Closed BlockListed closed 7 months ago

BlockListed commented 7 months ago

The documentation for ParallelIterator::fold currently (1.10.0) shows the following examples:

use rayon::prelude::*;

let s =
    ['a', 'b', 'c', 'd', 'e']
    .par_iter()
    .map(|c: &char| format!("{}", c))
    .reduce(|| String::new(),
            |mut a: String, b: String| { a.push_str(&b); a });

assert_eq!(s, "abcde");
use rayon::prelude::*;

let s =
    ['a', 'b', 'c', 'd', 'e']
    .par_iter()
    .fold(|| String::new(),
            |mut s: String, c: &char| { s.push(*c); s })
    .reduce(|| String::new(),
            |mut a: String, b: String| { a.push_str(&b); a });

assert_eq!(s, "abcde");

If the docs for ParallelIterator::reduce are to be believed, then the operation passed to it has to be associative, which String::push_str definitely isn't. Therefore according to my understanding of rayon, at least one of these two is incorrectly documented.

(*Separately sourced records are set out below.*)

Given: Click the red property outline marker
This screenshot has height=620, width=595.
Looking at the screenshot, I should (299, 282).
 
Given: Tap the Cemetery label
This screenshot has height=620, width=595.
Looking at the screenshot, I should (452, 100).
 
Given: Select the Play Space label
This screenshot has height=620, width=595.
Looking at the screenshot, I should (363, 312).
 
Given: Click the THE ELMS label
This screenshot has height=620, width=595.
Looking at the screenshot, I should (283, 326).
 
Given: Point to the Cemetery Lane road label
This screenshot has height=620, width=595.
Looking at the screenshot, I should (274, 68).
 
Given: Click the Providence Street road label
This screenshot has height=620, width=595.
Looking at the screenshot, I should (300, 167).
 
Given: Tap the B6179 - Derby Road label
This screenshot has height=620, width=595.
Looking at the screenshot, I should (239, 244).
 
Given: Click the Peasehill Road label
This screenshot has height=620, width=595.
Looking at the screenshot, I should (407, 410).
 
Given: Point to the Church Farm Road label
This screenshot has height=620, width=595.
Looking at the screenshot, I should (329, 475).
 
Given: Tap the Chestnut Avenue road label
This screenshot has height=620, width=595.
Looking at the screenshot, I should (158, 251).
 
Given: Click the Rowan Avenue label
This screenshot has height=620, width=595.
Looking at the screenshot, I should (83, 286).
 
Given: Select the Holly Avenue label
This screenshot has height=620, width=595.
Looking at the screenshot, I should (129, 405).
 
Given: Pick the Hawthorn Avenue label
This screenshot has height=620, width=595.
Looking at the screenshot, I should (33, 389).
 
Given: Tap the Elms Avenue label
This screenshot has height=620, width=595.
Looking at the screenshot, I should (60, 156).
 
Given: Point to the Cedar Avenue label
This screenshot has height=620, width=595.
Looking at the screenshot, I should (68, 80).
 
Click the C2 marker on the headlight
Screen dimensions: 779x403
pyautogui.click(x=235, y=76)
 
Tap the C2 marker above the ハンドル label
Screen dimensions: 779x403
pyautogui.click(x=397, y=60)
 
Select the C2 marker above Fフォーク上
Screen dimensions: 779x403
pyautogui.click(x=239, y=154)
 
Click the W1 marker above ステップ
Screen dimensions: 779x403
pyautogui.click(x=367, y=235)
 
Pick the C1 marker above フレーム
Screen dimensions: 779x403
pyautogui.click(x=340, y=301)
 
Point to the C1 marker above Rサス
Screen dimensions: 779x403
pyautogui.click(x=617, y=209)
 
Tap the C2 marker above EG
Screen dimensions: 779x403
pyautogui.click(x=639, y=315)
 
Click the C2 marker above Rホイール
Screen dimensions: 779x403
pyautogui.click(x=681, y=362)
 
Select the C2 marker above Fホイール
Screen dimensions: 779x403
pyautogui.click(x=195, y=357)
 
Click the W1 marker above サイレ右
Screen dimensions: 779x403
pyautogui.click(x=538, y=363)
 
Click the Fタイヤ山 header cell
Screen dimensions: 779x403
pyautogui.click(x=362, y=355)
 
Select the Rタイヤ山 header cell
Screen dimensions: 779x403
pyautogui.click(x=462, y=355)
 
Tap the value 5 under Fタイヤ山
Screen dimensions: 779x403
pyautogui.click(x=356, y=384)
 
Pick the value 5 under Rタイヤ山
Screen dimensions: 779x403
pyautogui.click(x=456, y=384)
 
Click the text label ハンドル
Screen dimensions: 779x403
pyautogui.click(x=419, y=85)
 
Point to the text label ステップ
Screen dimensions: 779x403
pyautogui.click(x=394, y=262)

adamreichold commented 7 months ago

the operation passed to it has to be associative, which String::push_str definitely isn't

Isn't it? If you ignore the identity of the underlying storage, then a.push_str(&b) is just a concatenated with b. It only reuses a's memory to avoid an unnecessary allocation.

In particular, if a, b and c are String, then

a.push_str(&b);
a.push_str(&c);

stores the same value in a as

b.push_str(&c);
a.push_str(&b);
adamreichold commented 7 months ago

Or put differently, the operation is

fn concat(mut a: String, b: String) -> String {
  a.push_str(&b);
  a
}

which does fulfil

concat(a, concat(b, c)) == concat(concat(a, b), c)
BlockListed commented 7 months ago

Just realized my issue, I confused associative with commutative. My understanding was that if I had a list [a, b], turned it into a parallel iterator and called reduce on it, it was not determined if the reduction function f(x,y) was called as f(a, b) or f(b, a).

BlockListed commented 7 months ago

Probably should've clicked on the link in the reduce docs, however the fact that the example for reduce was commutative didn't help my confusion.

cuviper commented 7 months ago

We do preserve the order of operands, with the exception of par_bridge().